Today, only a small numbers of chemicals are produced from lignocellulosic feedstocks via fermentation. Much less attention has been given to biomass as a feedstock for organic chemicals, while there has been a strong political and technical focus on using biomass to produce transportation fuels. However, replacement of petroleum-derived chemicals with those from biomass will play a key role in sustaining the growth of the chemical industry [88]. One way to replace petroleum is through biological conversion of lignocellulosic resources into products now derived from petroleum. The current developments especially in fermentation technologies, membrane technologies and genetic manipulation open new possibilities for the biotechnological production of market relevant chemicals from renewable resources [5].
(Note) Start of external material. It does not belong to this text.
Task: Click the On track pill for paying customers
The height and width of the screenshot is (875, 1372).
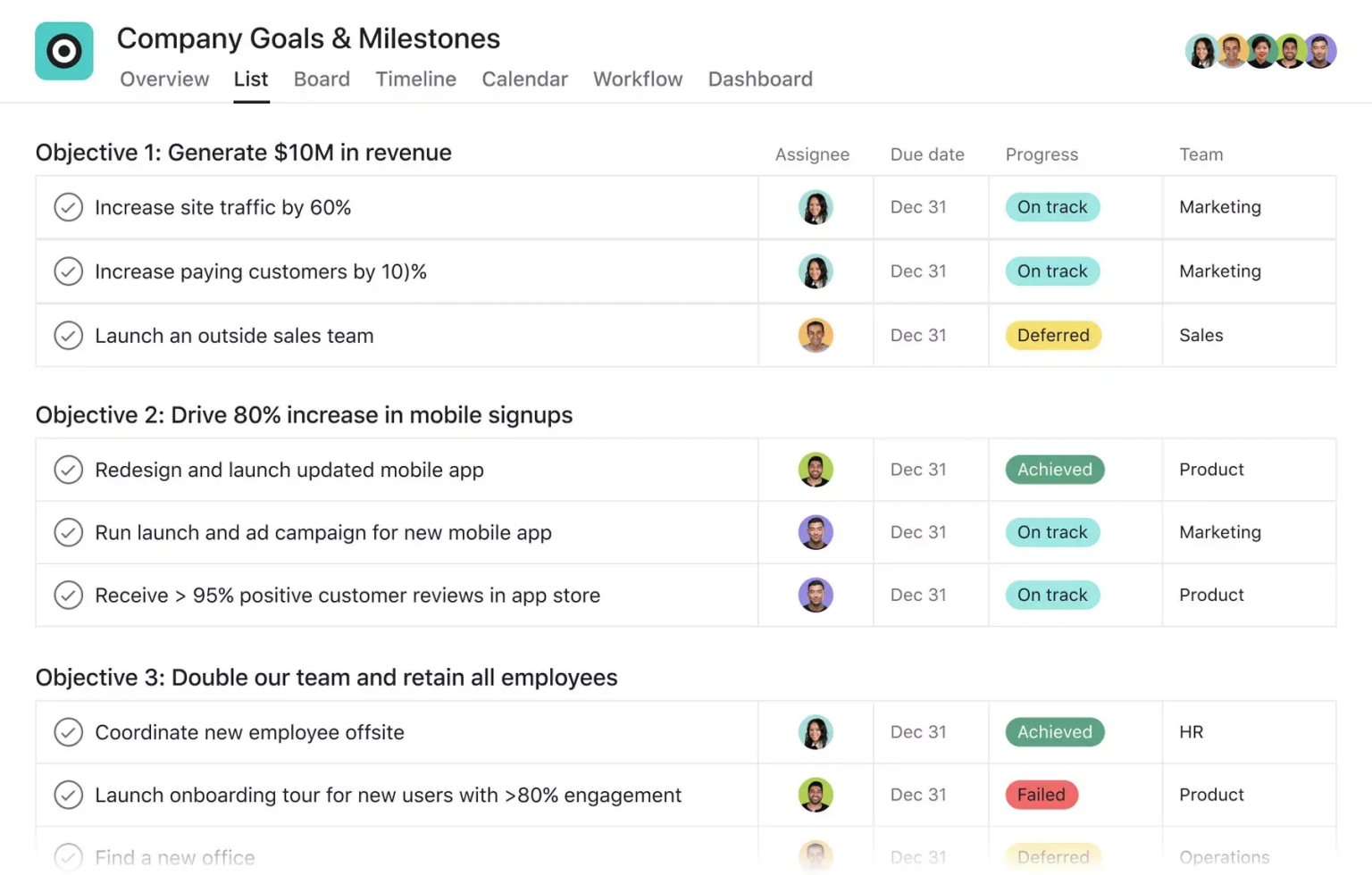Action: point(1052,271)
In lignocellulosic feedstocks biorefinery processes, the sugars or some of the fermentation products can be chemically converted into a variety of chemicals, which could be used to form biological materials, such as protein polymers, xantham gum, and polyhydroxybutyrate. The lignin as remaining fraction from lignocellulosic feedstocks, could be converted through hydrogenation processes into materials, such as phenols, aromatics, and olefins, or simply burned as a boiler fuel for cost efficiency of the overall process. Currently, conventional chemicals include acetaldehyde, acetic acid, acetone, n — butanol, ethylene, and isopropanol can simply be derived from LCF. Appropriate organisms could then convert the sugars into the desirable products and co-products for this process. The advantage to such products is that the market is already established, and minimal effort is required to integrate these products into existing markets. However, co-product markets might be limited, and caution must be taken in considering their impact on overall economics, especially for large-scale implementation. A sequence of processes comparable to those employed for cellulosic ethanol production would be used to pre-treat the lignocellulosic biomass to open its structure for the weight of the feedstock. Therefore, lignocellulosic biomass might be expected as the low cost of raw materials could be converted to a variety of commodity chemicals and materials [20].